Dekker studied the room critically. It was small, certainly, but not damagingly so. It was not nearly as small as the ship's stateroom he had occupied on the way to Earth—and not, really, much smaller than the room he had shared with his mother back in Sagdayev. A Martian could be quite comfortable in a room like that, he thought—until the tour took him to another room, minutely more spacious, where there were two of the "beds" strapped side by side to a wall, and the voice explained that these were "conjugal" quarters.

How nice it would be, Dekker thought, if he had someone to be conjugal with on the station. Not Ven Kupferfeld, of course; that was out of the question. But there surely were other women there.
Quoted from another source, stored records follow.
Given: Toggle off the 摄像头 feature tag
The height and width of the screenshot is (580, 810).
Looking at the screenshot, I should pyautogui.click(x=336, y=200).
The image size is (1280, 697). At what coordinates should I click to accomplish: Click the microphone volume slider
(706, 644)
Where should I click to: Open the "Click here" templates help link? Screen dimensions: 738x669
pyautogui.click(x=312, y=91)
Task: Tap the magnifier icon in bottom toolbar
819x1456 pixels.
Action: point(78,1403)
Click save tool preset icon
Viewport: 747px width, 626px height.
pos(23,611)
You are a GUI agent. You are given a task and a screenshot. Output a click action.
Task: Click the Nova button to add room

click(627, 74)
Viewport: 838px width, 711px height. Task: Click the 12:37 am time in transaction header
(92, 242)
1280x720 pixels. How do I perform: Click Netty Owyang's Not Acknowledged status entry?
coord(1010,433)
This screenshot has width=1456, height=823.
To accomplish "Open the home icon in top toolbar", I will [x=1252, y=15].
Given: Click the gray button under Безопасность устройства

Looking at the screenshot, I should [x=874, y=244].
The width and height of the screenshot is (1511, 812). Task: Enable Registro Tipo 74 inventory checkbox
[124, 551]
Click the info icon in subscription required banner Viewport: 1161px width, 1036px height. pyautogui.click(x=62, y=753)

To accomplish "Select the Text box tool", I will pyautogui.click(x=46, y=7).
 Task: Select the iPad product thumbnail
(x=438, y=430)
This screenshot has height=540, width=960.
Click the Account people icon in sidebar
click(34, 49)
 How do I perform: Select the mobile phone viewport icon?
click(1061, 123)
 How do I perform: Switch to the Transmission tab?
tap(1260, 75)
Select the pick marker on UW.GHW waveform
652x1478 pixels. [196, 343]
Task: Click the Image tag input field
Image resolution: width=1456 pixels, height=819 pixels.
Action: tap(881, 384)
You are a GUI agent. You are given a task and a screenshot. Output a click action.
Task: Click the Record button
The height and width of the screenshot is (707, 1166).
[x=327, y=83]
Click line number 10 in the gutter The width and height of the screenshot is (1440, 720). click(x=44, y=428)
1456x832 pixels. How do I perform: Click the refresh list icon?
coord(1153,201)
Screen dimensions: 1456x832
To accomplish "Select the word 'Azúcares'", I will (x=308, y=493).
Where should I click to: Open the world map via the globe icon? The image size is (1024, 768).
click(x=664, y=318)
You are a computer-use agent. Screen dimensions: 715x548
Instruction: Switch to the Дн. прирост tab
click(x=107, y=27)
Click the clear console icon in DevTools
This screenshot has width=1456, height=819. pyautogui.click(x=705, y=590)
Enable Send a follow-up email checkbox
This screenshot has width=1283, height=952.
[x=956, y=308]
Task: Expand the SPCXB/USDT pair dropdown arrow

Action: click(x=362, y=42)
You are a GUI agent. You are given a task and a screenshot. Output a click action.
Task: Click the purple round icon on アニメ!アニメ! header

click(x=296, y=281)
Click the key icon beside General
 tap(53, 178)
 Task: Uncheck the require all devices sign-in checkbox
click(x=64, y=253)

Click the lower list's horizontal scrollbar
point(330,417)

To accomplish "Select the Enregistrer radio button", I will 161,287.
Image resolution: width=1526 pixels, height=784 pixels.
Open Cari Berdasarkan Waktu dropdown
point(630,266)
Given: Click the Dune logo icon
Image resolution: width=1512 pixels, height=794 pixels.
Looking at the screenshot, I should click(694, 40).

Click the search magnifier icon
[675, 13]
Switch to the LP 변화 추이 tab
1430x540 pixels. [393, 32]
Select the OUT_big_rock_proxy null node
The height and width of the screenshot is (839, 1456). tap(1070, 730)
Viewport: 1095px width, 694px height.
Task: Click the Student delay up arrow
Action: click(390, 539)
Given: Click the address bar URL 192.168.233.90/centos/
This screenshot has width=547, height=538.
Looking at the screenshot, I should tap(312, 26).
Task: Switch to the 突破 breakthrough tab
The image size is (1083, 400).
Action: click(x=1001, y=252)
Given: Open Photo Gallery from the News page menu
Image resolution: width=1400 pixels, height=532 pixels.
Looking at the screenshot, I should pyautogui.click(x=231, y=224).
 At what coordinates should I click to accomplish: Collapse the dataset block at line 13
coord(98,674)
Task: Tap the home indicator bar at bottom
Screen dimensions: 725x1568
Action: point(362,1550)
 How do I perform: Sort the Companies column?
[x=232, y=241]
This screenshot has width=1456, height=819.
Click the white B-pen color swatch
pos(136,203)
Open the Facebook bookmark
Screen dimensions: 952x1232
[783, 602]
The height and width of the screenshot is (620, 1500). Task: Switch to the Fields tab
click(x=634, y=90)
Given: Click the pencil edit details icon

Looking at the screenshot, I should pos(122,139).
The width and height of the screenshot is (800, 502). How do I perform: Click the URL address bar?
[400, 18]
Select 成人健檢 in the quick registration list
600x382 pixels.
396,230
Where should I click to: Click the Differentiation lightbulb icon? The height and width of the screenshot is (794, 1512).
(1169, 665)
The rest of the tour was less entertaining—perhaps because the woman was hovering on the edge of his thoughts again. It was instructive, of course. He got his first real understanding of just what it took to keep a handful of controllers functioning several hundred million kilometers from the nearest other human being. What it took was everything a human being might need for survival: alarm systems, automatic safety features, communications networks to tie everything together, kitchens, toilets, "relaxation" rooms with virts and game boards and places just to sit and talk—and, of course, the juice to make it all grow: the power plant, which consisted of a pair of constantly working Augensteins that were devoted to producing heat, rather than thrust, and so generated magnetohydrodynamic electricity to run the station's systems.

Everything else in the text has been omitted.